[TASK BRIEF] Among the entries below, find the line with "Tủ Áo (800, 175)", then quote it and each following line up to and including the line with "[Share on LinkedIn] (699, 462)", and nothing else.
*** INPUT
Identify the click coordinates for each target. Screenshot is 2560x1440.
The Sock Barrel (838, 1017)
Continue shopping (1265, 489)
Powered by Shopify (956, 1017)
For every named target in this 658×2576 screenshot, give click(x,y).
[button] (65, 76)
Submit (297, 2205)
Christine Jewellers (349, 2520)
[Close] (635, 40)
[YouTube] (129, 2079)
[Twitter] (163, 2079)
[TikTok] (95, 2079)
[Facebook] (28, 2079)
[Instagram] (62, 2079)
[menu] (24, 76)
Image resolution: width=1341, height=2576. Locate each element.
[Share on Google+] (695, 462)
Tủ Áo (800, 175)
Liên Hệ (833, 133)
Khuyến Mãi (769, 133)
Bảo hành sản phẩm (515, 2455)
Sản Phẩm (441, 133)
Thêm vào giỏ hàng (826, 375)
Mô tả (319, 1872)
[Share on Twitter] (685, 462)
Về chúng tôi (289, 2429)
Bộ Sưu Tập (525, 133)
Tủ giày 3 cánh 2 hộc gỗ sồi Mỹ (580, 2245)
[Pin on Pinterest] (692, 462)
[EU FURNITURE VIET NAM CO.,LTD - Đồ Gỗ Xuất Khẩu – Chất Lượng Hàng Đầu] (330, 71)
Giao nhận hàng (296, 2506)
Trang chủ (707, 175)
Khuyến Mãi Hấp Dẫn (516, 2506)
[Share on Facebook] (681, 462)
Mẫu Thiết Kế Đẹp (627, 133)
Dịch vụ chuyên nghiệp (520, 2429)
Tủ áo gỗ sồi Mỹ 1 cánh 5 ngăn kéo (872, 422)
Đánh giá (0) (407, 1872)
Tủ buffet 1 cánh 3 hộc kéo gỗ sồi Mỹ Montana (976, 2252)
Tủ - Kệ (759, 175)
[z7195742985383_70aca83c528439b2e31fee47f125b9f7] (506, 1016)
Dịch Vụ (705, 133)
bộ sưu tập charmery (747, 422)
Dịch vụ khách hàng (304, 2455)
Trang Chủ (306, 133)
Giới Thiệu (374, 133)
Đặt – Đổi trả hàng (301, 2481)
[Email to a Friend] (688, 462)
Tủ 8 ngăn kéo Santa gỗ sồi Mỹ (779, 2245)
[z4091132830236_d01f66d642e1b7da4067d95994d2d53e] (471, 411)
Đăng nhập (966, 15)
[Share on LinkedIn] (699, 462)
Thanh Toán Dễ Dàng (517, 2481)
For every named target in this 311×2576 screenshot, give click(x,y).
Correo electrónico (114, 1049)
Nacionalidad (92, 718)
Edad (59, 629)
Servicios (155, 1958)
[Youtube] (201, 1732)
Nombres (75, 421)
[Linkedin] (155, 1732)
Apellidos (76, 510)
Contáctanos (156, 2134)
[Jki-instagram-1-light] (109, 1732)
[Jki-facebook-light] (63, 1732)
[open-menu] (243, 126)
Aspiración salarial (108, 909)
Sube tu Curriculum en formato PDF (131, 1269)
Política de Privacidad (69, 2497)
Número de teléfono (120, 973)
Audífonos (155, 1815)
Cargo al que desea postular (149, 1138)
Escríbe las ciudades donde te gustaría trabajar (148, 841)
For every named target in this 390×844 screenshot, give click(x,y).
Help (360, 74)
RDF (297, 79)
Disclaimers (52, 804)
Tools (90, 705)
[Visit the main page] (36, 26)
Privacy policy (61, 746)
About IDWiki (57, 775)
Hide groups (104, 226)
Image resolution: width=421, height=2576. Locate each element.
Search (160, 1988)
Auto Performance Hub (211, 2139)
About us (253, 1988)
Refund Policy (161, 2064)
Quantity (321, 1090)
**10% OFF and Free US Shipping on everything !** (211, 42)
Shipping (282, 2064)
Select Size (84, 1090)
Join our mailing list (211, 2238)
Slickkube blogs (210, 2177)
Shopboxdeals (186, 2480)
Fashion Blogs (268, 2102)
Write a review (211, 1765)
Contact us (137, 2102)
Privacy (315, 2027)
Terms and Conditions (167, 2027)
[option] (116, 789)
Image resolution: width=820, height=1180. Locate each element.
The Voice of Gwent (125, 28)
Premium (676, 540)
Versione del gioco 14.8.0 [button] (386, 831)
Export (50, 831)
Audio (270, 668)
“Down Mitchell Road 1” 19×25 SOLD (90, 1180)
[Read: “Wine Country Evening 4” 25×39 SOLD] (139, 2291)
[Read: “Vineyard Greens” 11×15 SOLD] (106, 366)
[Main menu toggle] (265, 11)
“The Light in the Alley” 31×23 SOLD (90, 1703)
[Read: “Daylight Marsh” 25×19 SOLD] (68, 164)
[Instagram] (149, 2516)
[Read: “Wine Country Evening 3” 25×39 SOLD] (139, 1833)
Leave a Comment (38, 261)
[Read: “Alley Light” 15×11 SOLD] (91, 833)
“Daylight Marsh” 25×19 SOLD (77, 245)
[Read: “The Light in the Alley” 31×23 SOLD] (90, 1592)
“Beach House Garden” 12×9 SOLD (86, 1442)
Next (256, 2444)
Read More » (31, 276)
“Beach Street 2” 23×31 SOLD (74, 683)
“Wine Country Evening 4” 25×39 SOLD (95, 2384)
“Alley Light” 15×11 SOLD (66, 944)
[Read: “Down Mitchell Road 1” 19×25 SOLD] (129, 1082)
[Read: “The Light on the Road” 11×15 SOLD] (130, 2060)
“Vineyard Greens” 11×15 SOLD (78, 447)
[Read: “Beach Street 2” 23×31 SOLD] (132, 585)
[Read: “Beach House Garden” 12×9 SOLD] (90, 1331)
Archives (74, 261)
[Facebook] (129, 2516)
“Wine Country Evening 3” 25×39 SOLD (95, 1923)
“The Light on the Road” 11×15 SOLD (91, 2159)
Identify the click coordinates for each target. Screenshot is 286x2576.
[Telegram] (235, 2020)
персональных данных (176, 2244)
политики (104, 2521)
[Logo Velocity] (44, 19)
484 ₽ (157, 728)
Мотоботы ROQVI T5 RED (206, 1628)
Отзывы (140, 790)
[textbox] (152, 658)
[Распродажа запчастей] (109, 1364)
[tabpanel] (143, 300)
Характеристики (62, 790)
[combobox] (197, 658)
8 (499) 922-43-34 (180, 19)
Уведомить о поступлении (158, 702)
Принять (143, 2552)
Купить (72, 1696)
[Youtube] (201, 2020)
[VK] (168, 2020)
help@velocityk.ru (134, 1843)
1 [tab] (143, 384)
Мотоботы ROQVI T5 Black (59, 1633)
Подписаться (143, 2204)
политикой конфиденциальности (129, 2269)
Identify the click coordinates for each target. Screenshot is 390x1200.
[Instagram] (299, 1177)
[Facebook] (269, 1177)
******
[YOUR SOLUTION]
Tủ Áo (800, 175)
Liên Hệ (833, 133)
Khuyến Mãi (769, 133)
Bảo hành sản phẩm (515, 2455)
Sản Phẩm (441, 133)
Thêm vào giỏ hàng (826, 375)
Mô tả (319, 1872)
[Share on Twitter] (685, 462)
Về chúng tôi (289, 2429)
Bộ Sưu Tập (525, 133)
Tủ giày 3 cánh 2 hộc gỗ sồi Mỹ (580, 2245)
[Pin on Pinterest] (692, 462)
[EU FURNITURE VIET NAM CO.,LTD - Đồ Gỗ Xuất Khẩu – Chất Lượng Hàng Đầu] (330, 71)
Giao nhận hàng (296, 2506)
Trang chủ (707, 175)
Khuyến Mãi Hấp Dẫn (516, 2506)
[Share on Facebook] (681, 462)
Mẫu Thiết Kế Đẹp (627, 133)
Dịch vụ chuyên nghiệp (520, 2429)
Tủ áo gỗ sồi Mỹ 1 cánh 5 ngăn kéo (872, 422)
Đánh giá (0) (407, 1872)
Tủ buffet 1 cánh 3 hộc kéo gỗ sồi Mỹ Montana (976, 2252)
Tủ - Kệ (759, 175)
[z7195742985383_70aca83c528439b2e31fee47f125b9f7] (506, 1016)
Dịch Vụ (705, 133)
bộ sưu tập charmery (747, 422)
Dịch vụ khách hàng (304, 2455)
Trang Chủ (306, 133)
Giới Thiệu (374, 133)
Đặt – Đổi trả hàng (301, 2481)
[Email to a Friend] (688, 462)
Tủ 8 ngăn kéo Santa gỗ sồi Mỹ (779, 2245)
[z4091132830236_d01f66d642e1b7da4067d95994d2d53e] (471, 411)
Đăng nhập (966, 15)
[Share on LinkedIn] (699, 462)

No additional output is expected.